__Texto fornecido__
%%

Por TARSO GENRO*
Porto Alegre já foi um ícone da esquerda mundial, que projetou a cidade em todo o mundo.
O que tem de muito novo no cenário da luta democrática, em escala global, é que a formação de um novo bloco hegemônico reacionário ou conservador, antidemocrático e tendencialmente fascista, se dá – nos dias de hoje – através do deslocamento do seu centro de poder interno – até então ocupado pelo conservadorismo e pela direita tradicional, para o domínio de uma extrema direita que, através da redes sociais e dos porões da internet (nos seus meandros do crime organizado) dão o “tom” e o “subtom”, para uma parte significativa das classes dominantes nacionais.
Estas abandonaram todas as simulações do apreço à democracia e se deslocaram para o campo do fascismo: um fascismo mais rude e mais duro, que dispensa quaisquer formulações intelectuais e se prepara para uma nova luta direta contra o liberalismo democrático.
As modulações conceituais para definir o que é “esquerda” e o que é “direita” mudam, segundo a natureza dos conflitos econômico-sociais e culturais, fluentes em cada território da política. Em cada contexto histórico a decisão eleitoral das “partes” da sociedade – representadas pelos partidos e frações de partidos que atuam em cada cenário – nunca resulta de um cálculo geométrico que coteje – de forma mecânica – as ideias “majoritárias” ou “minoritárias”, que opõem politicamente grupos e classes: os contingentes eleitorais organizam suas afinidades por uma série de motivos – próximos e remotos – fixos ou variáveis, que desafiam qualquer padrão de análise que até ali poderia ter alguma validade.
Penso que o corte político local, que separa homens e mulheres, entre-classes e intraclasses, hoje é – muito menos – a posição “objetiva” que estes grupos e classes ocupam na hierarquia social de uma cidade ou de um estado e – muito mais – a sua subjetividade, mais, ou menos propensa, a acordar com o fascismo contra a democracia ou optar pelo caminho democrático para enfrentar a hidra fascista.

%%

__Tarefa__
Indique, com base no texto fornecido, por meio de que a extrema direita dá o “tom” e o “subtom” para uma parte significativa das classes dominantes nacionais.

__Itens do conjunto__
%%

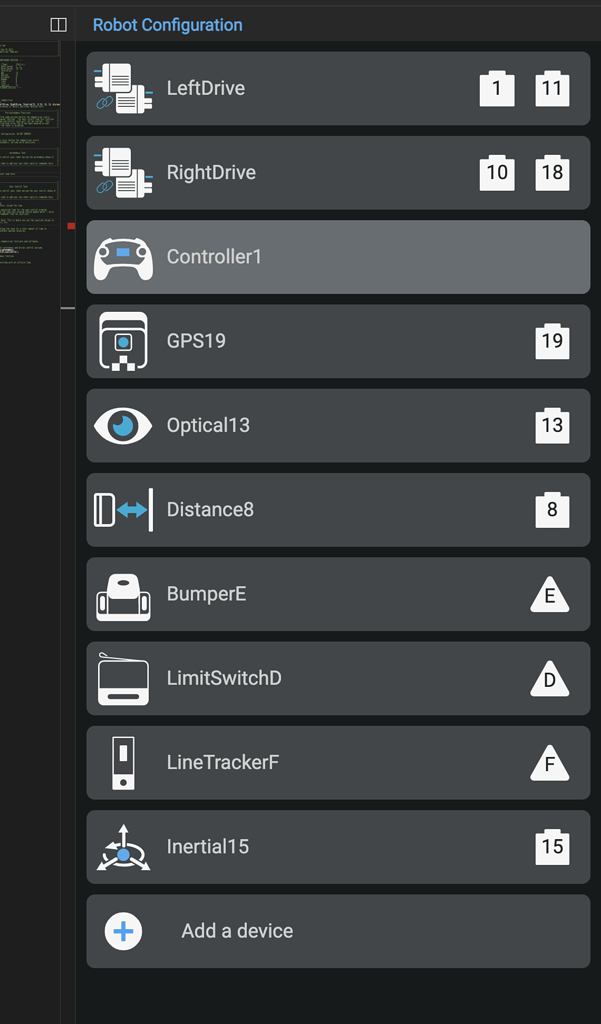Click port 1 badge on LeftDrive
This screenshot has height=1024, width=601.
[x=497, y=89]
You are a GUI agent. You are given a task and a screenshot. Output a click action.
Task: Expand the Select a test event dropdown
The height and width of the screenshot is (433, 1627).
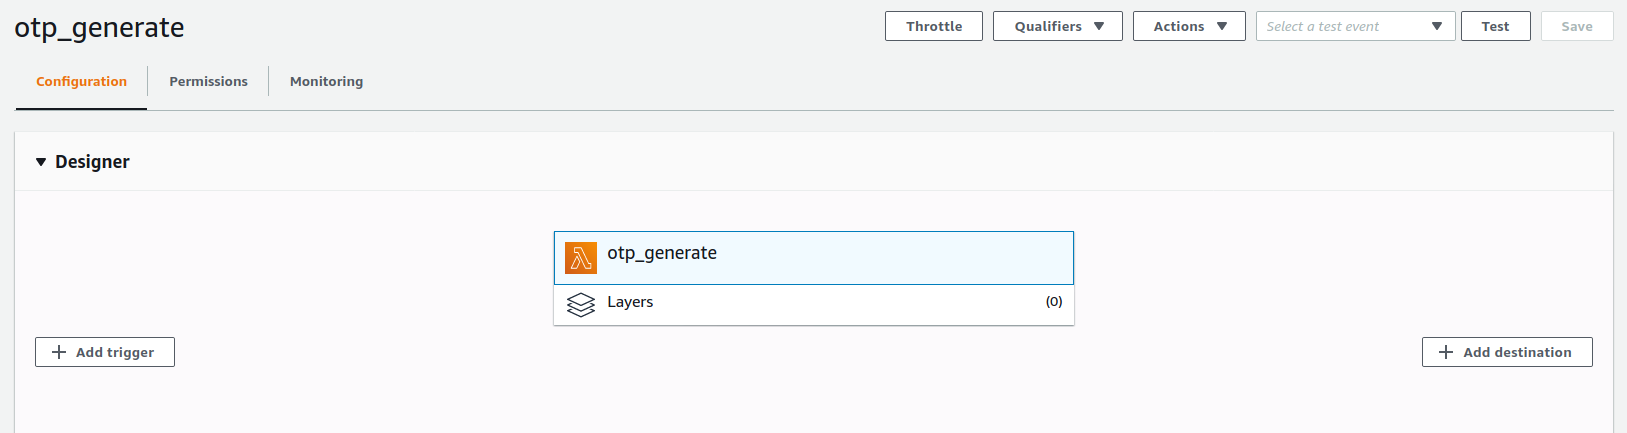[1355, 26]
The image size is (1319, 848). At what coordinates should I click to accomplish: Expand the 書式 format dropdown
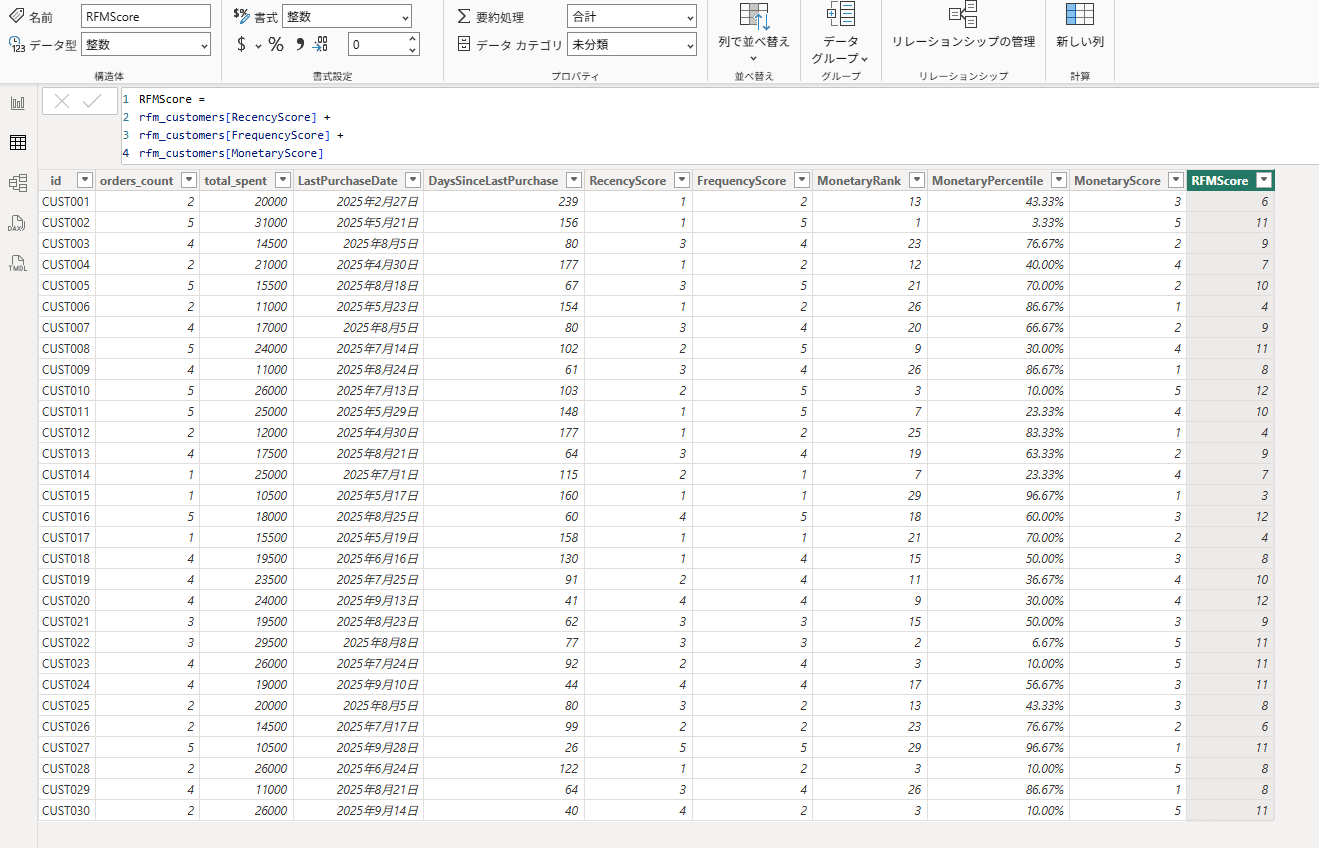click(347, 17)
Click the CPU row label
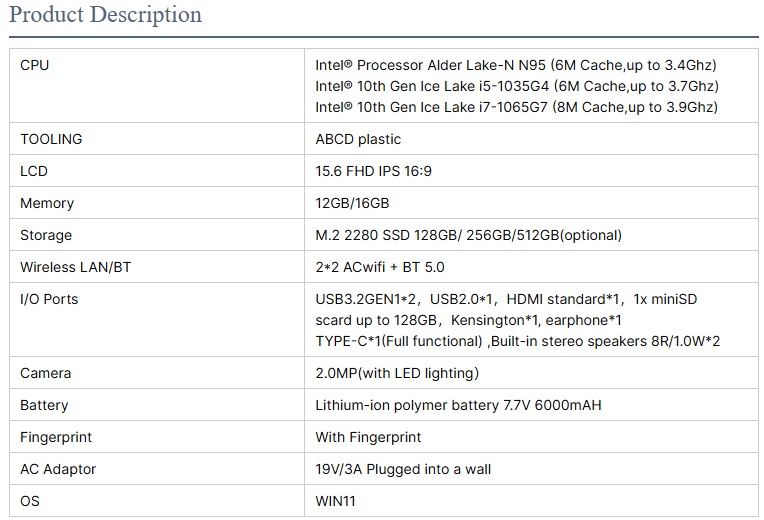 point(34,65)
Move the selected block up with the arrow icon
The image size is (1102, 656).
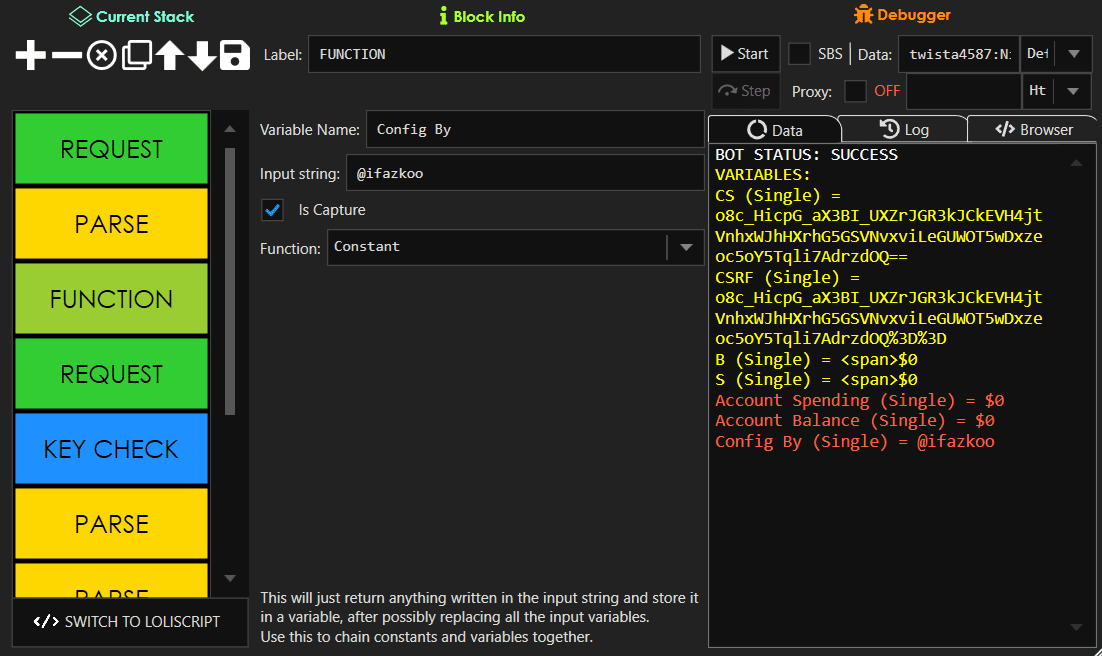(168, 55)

%%

__Sua solução__
Por meio das redes sociais e dos porões da internet.